===== Selected text
E. coli Litigation

A resource for E. coli Outbreak Legal Cases


Most types of Salmonella live in the intestinal tracts of animals and birds. Prior to the 1970s, fecal contamination of eggshells was the primary source of Salmonella infection associated with eggs. In the 1970s, however, procedures for cleaning and inspecting eggs were implemented and the number of Salmonella infections associated with fecal contamination of eggshells is now extremely rare.

In the late 1970s and early 1980s, researchers discovered that Salmonella enteritidis has the capability to infect the ovaries of otherwise healthy hens and contaminate eggs before shells have formed. Studies have shown that Salmonellaenteritidis can be found inside intact and disinfected grade A eggs. St. Louis, et al. reported in 1988:


From 1976 to 1986, reported Salmonella enteritidis infections increased more than sixfold in the northeastern United States. From January 1985 to May 1987, sixty-five foodborne outbreaks of S enteritidis were reported in the Northeast that were associated with 2119 cases and 11 deaths. Twenty-seven (77%) of the 35 outbreaks with identified food vehicles were caused by Grade A shell eggs or foods that contained such eggs.*


According to the Centers for Disease Control and Prevention (CDC), only a small number of hens are infected at any one time, and an infected hen lays contaminated eggs only sporadically. Estimates are that one in 10,000 eggs produced in the northeastern United States may be internally contaminated with Salmonella enteritidis. Eggs from other parts of the US have lower contamination rates.
==========
===== Information supplied
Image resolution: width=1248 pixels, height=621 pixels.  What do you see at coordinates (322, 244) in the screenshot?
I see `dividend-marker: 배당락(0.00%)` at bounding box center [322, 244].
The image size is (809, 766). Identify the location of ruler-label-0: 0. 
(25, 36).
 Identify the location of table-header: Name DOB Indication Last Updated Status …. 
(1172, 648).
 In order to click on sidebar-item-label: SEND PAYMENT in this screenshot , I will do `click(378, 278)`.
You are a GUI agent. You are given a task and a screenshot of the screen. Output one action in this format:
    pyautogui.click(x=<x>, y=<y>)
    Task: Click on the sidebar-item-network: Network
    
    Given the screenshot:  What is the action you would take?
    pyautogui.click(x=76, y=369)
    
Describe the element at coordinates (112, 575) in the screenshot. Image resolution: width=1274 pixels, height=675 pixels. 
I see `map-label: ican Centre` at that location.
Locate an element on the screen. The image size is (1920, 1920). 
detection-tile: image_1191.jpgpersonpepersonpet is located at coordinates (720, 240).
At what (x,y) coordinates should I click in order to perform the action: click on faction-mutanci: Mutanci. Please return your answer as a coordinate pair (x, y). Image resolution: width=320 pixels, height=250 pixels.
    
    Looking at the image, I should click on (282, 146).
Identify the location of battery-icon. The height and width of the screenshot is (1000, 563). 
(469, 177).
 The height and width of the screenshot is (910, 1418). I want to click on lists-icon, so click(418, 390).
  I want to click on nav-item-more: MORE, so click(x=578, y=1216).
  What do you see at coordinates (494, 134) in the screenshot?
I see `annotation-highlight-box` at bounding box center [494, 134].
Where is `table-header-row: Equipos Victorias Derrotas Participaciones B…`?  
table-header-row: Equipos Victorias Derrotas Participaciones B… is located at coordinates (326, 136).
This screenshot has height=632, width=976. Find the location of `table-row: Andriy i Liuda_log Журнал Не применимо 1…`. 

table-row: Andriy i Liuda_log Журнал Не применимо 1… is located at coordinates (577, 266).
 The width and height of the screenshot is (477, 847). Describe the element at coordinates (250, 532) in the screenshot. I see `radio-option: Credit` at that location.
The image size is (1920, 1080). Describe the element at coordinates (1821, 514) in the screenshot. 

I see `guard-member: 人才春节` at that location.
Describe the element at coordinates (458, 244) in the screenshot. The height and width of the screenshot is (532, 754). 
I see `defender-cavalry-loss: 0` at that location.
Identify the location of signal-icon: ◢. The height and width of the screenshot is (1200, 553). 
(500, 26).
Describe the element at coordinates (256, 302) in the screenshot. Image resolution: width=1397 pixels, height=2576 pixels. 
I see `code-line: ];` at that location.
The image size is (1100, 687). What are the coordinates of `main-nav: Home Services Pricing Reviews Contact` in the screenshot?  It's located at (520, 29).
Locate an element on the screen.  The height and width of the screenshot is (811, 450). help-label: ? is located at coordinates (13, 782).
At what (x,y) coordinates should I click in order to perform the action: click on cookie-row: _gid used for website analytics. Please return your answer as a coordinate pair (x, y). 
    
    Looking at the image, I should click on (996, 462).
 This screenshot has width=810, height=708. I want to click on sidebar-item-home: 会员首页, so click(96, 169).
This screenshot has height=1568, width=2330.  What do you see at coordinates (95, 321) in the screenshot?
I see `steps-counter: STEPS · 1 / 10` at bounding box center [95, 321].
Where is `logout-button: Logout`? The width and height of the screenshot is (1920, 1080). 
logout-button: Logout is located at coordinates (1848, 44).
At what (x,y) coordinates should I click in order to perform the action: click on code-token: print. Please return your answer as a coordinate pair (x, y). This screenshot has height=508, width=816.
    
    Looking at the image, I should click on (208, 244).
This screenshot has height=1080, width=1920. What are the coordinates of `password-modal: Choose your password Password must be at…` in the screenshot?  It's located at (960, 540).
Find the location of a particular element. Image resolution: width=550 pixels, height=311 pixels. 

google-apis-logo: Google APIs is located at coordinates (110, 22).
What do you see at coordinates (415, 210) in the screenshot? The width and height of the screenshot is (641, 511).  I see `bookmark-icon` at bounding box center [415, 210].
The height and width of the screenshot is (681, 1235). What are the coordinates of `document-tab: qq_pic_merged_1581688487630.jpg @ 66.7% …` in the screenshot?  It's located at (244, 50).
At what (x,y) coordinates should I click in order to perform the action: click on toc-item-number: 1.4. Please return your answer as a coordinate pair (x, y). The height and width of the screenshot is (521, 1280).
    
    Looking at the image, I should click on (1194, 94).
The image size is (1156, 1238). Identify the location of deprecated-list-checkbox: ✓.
==========
Questions to answer
1. From the Salmonella passage, list every count of outbreaks, cases, or deaths it reports.
2. Please extend the Salmonella passage from its last sentence.
You can set the records aside.

Responses to the exercise
1.
- Sixty-five foodborne outbreaks of S enteritidis
- 2119 cases
- 11 deaths
- Twenty-seven outbreaks caused by Grade A shell eggs or foods containing such eggs
- 35 outbreaks with identified food vehicles

2.
A nationwide Salmonella Enteritidis outbreak was traced to eggs produced by Wright County Egg and Hillandale Farms in 2010. At least 1,609 Salmonella cases were documented across the country, and the two companies recalled a total of 550 million eggs for potential Salmonella contamination. The eggs had been distributed to retail outlets and restaurants, and several Salmonella outbreaks originally associated with restaurants were later determined to be caused by the contaminated eggs. See Wright County Egg Salmonella Lawsuits and Litigation

In 2003, a Salmonella enteritidis outbreak in southeastern Washington State was traced to the consumption of fried ice cream served at a banquet held at Bogey’s Restaurantin Clarkston, Washington. The Washington Department of Health (WDOH) investigated the outbreak, and concluded that over 58 people had become ill with Salmonellainfections after attending the banquet. The environmental investigation revealed that in the preparation of the dessert, scooped ice cream was dunked in an egg mixture that had been pooled the day before and stored in a five gallon bucket. Prior pooling of eggs is a violation of the Washington State Food Code. WDOH ultimately stated that undercooked, “pooled” eggs used in the making of fried ice cream were the cause of the Salmonella outbreak, but did not rule out the possibility that an infected food handler could have been the source. See Quality Inn Salmonella Outbreak Lawsuits.

Unpasteurized eggs should only be considered safe if they have been cooked to a temperature of 160 degrees Fahrenheit. Eating eggs prepared with a runny yolk is a risk factor for Salmonella infection. Undercooked egg whites and yolks have both been associated with Salmonella enteritidis infections.

The CDC recommends following the below food safety procedures to prevent Salmonella infection from contaminated eggs:

  • Keep eggs refrigerated.
  • Discard cracked or dirty eggs.
  • Wash hands and cooking utensils with soap and water after contact with raw eggs.
  • Eat eggs promptly after cooking.
  • Refrigerated unused or leftover egg-containing foods within 2 hours of cooking them. .
  • Avoid eating raw eggs in foods such as homemade ice cream or eggnog. .
  • Avoid restaurant dishes made with raw or undercooked, unpasteurized eggs, such as Caesar salad or hollandaise sauce.

* St. Louis ME, Morse DL, Potter ME, et al. The emergence of grade A eggs as a major source of Salmonella Enteritidis infections: new implications for the control of salmonellosis. JAMA 1988;259:2103--7.